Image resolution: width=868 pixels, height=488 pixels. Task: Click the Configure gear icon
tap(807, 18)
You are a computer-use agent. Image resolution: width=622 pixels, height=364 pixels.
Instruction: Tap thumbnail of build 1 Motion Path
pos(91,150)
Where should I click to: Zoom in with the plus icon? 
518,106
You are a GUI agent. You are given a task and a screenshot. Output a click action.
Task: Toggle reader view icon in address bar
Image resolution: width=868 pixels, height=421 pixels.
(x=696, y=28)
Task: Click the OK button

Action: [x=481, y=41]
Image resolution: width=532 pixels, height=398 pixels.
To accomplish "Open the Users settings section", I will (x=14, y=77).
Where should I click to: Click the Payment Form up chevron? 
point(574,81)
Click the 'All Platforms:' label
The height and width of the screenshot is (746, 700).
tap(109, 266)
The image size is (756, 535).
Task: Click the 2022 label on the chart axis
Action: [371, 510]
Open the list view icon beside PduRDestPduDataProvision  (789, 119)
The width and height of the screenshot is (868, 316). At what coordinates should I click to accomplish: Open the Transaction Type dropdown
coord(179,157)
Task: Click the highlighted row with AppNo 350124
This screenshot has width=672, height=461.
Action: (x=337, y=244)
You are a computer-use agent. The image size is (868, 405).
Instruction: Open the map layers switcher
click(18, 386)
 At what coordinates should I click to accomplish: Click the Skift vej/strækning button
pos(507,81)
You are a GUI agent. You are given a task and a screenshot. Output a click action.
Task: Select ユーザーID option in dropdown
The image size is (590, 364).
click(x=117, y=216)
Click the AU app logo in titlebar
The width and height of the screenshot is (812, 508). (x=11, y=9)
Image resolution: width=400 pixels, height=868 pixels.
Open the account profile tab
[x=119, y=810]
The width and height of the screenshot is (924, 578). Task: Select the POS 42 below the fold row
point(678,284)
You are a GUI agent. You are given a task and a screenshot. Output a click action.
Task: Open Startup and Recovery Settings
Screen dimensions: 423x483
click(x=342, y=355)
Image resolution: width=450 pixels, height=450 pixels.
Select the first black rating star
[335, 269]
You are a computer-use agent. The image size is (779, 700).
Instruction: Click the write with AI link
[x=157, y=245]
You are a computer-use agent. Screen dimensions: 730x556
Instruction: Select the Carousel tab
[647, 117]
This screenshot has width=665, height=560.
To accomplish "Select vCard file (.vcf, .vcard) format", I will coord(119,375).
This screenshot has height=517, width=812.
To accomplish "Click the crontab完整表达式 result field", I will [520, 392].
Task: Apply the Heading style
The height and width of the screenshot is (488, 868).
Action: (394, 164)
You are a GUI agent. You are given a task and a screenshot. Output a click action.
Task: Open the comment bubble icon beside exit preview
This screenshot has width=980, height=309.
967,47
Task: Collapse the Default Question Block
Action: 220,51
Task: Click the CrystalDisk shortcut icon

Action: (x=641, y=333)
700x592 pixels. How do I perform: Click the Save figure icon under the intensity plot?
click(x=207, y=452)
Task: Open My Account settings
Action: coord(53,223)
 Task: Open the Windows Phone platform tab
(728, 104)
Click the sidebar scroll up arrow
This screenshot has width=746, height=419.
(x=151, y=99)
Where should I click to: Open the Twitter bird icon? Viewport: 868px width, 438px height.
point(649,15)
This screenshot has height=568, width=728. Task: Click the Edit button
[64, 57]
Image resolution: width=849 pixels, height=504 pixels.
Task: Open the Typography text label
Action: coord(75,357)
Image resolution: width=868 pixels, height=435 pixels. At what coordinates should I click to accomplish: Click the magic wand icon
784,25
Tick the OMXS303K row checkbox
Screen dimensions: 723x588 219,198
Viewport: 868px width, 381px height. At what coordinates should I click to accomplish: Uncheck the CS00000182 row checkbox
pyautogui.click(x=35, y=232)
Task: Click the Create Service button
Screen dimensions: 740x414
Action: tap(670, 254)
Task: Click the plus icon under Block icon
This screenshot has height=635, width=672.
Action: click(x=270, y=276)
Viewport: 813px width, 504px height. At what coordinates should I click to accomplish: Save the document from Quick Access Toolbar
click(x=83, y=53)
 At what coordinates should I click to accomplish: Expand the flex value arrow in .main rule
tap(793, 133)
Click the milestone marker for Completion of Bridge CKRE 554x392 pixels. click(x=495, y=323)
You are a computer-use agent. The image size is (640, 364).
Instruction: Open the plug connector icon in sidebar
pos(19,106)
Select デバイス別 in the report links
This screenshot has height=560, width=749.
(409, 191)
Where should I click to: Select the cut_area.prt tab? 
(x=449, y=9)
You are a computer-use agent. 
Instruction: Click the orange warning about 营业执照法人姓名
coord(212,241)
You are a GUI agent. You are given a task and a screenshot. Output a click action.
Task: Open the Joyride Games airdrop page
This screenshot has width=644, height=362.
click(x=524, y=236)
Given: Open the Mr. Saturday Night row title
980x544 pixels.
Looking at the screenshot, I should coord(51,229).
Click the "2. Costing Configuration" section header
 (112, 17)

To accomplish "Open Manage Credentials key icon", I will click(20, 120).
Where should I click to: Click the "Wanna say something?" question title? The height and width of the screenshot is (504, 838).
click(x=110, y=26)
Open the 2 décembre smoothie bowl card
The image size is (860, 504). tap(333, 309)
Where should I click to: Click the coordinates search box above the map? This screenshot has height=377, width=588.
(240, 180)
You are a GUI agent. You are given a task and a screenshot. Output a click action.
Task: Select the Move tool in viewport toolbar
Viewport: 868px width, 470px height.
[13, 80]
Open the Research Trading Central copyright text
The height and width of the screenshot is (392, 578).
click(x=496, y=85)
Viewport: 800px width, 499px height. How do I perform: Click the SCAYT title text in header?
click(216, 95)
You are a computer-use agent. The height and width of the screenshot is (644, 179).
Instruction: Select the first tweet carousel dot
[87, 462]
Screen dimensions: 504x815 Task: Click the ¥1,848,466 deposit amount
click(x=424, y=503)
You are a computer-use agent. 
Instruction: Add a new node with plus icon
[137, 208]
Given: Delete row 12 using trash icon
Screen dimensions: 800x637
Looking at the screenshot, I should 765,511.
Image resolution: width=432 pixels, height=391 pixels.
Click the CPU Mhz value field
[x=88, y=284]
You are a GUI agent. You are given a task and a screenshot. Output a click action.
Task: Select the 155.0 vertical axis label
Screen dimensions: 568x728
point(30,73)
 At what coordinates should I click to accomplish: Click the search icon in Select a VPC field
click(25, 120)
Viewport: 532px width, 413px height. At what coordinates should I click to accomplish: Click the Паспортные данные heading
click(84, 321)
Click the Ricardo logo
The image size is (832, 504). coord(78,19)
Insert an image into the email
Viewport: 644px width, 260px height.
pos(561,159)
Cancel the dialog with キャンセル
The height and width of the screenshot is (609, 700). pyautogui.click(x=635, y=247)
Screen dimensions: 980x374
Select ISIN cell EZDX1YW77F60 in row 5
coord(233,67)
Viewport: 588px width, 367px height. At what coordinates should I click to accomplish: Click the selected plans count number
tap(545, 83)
--
> _TASK DETAILS_
Your job is to set down the whole listing a second time, exactly.

> _RESULT_
Image resolution: width=868 pixels, height=488 pixels. Task: Click the Configure gear icon
tap(807, 18)
You are a computer-use agent. Image resolution: width=622 pixels, height=364 pixels.
Instruction: Tap thumbnail of build 1 Motion Path
pos(91,150)
Where should I click to: Zoom in with the plus icon? 
518,106
You are a GUI agent. You are given a task and a screenshot. Output a click action.
Task: Toggle reader view icon in address bar
Image resolution: width=868 pixels, height=421 pixels.
(x=696, y=28)
Task: Click the OK button

Action: [x=481, y=41]
Image resolution: width=532 pixels, height=398 pixels.
To accomplish "Open the Users settings section", I will (x=14, y=77).
Where should I click to: Click the Payment Form up chevron? 
point(574,81)
Click the 'All Platforms:' label
The height and width of the screenshot is (746, 700).
tap(109, 266)
The image size is (756, 535).
Task: Click the 2022 label on the chart axis
Action: [371, 510]
Open the list view icon beside PduRDestPduDataProvision  (789, 119)
The width and height of the screenshot is (868, 316). At what coordinates should I click to accomplish: Open the Transaction Type dropdown
coord(179,157)
Task: Click the highlighted row with AppNo 350124
This screenshot has width=672, height=461.
Action: (x=337, y=244)
You are a computer-use agent. The image size is (868, 405).
Instruction: Open the map layers switcher
click(18, 386)
 At what coordinates should I click to accomplish: Click the Skift vej/strækning button
pos(507,81)
You are a GUI agent. You are given a task and a screenshot. Output a click action.
Task: Select ユーザーID option in dropdown
The image size is (590, 364).
click(x=117, y=216)
Click the AU app logo in titlebar
The width and height of the screenshot is (812, 508). (x=11, y=9)
Image resolution: width=400 pixels, height=868 pixels.
Open the account profile tab
[x=119, y=810]
The width and height of the screenshot is (924, 578). Task: Select the POS 42 below the fold row
point(678,284)
You are a GUI agent. You are given a task and a screenshot. Output a click action.
Task: Open Startup and Recovery Settings
Screen dimensions: 423x483
click(x=342, y=355)
Image resolution: width=450 pixels, height=450 pixels.
Select the first black rating star
[335, 269]
You are a computer-use agent. The image size is (779, 700).
Instruction: Click the write with AI link
[x=157, y=245]
You are a computer-use agent. Screen dimensions: 730x556
Instruction: Select the Carousel tab
[647, 117]
This screenshot has width=665, height=560.
To accomplish "Select vCard file (.vcf, .vcard) format", I will coord(119,375).
This screenshot has height=517, width=812.
To accomplish "Click the crontab完整表达式 result field", I will [520, 392].
Task: Apply the Heading style
The height and width of the screenshot is (488, 868).
Action: (394, 164)
You are a GUI agent. You are given a task and a screenshot. Output a click action.
Task: Open the comment bubble icon beside exit preview
This screenshot has width=980, height=309.
967,47
Task: Collapse the Default Question Block
Action: 220,51
Task: Click the CrystalDisk shortcut icon

Action: (x=641, y=333)
700x592 pixels. How do I perform: Click the Save figure icon under the intensity plot?
click(x=207, y=452)
Task: Open My Account settings
Action: coord(53,223)
 Task: Open the Windows Phone platform tab
(728, 104)
Click the sidebar scroll up arrow
This screenshot has width=746, height=419.
(x=151, y=99)
Where should I click to: Open the Twitter bird icon? Viewport: 868px width, 438px height.
point(649,15)
This screenshot has height=568, width=728. Task: Click the Edit button
[64, 57]
Image resolution: width=849 pixels, height=504 pixels.
Task: Open the Typography text label
Action: coord(75,357)
Image resolution: width=868 pixels, height=435 pixels. At what coordinates should I click to accomplish: Click the magic wand icon
784,25
Tick the OMXS303K row checkbox
Screen dimensions: 723x588 219,198
Viewport: 868px width, 381px height. At what coordinates should I click to accomplish: Uncheck the CS00000182 row checkbox
pyautogui.click(x=35, y=232)
Task: Click the Create Service button
Screen dimensions: 740x414
Action: tap(670, 254)
Task: Click the plus icon under Block icon
This screenshot has height=635, width=672.
Action: click(x=270, y=276)
Viewport: 813px width, 504px height. At what coordinates should I click to accomplish: Save the document from Quick Access Toolbar
click(x=83, y=53)
 At what coordinates should I click to accomplish: Expand the flex value arrow in .main rule
tap(793, 133)
Click the milestone marker for Completion of Bridge CKRE 554x392 pixels. click(x=495, y=323)
You are a computer-use agent. The image size is (640, 364).
Instruction: Open the plug connector icon in sidebar
pos(19,106)
Select デバイス別 in the report links
This screenshot has height=560, width=749.
(409, 191)
Where should I click to: Select the cut_area.prt tab? 
(x=449, y=9)
You are a computer-use agent. 
Instruction: Click the orange warning about 营业执照法人姓名
coord(212,241)
You are a GUI agent. You are given a task and a screenshot. Output a click action.
Task: Open the Joyride Games airdrop page
This screenshot has width=644, height=362.
click(x=524, y=236)
Given: Open the Mr. Saturday Night row title
980x544 pixels.
Looking at the screenshot, I should coord(51,229).
Click the "2. Costing Configuration" section header
 (112, 17)

To accomplish "Open Manage Credentials key icon", I will click(20, 120).
Where should I click to: Click the "Wanna say something?" question title? The height and width of the screenshot is (504, 838).
click(x=110, y=26)
Open the 2 décembre smoothie bowl card
The image size is (860, 504). tap(333, 309)
Where should I click to: Click the coordinates search box above the map? This screenshot has height=377, width=588.
(240, 180)
You are a GUI agent. You are given a task and a screenshot. Output a click action.
Task: Select the Move tool in viewport toolbar
Viewport: 868px width, 470px height.
[13, 80]
Open the Research Trading Central copyright text
The height and width of the screenshot is (392, 578).
click(x=496, y=85)
Viewport: 800px width, 499px height. How do I perform: Click the SCAYT title text in header?
click(216, 95)
You are a computer-use agent. The height and width of the screenshot is (644, 179).
Instruction: Select the first tweet carousel dot
[87, 462]
Screen dimensions: 504x815 Task: Click the ¥1,848,466 deposit amount
click(x=424, y=503)
You are a computer-use agent. 
Instruction: Add a new node with plus icon
[137, 208]
Given: Delete row 12 using trash icon
Screen dimensions: 800x637
Looking at the screenshot, I should 765,511.
Image resolution: width=432 pixels, height=391 pixels.
Click the CPU Mhz value field
[x=88, y=284]
You are a GUI agent. You are given a task and a screenshot. Output a click action.
Task: Select the 155.0 vertical axis label
Screen dimensions: 568x728
point(30,73)
 At what coordinates should I click to accomplish: Click the search icon in Select a VPC field
click(25, 120)
Viewport: 532px width, 413px height. At what coordinates should I click to accomplish: Click the Паспортные данные heading
click(84, 321)
Click the Ricardo logo
The image size is (832, 504). coord(78,19)
Insert an image into the email
Viewport: 644px width, 260px height.
pos(561,159)
Cancel the dialog with キャンセル
The height and width of the screenshot is (609, 700). pyautogui.click(x=635, y=247)
Screen dimensions: 980x374
Select ISIN cell EZDX1YW77F60 in row 5
coord(233,67)
Viewport: 588px width, 367px height. At what coordinates should I click to accomplish: Click the selected plans count number
tap(545, 83)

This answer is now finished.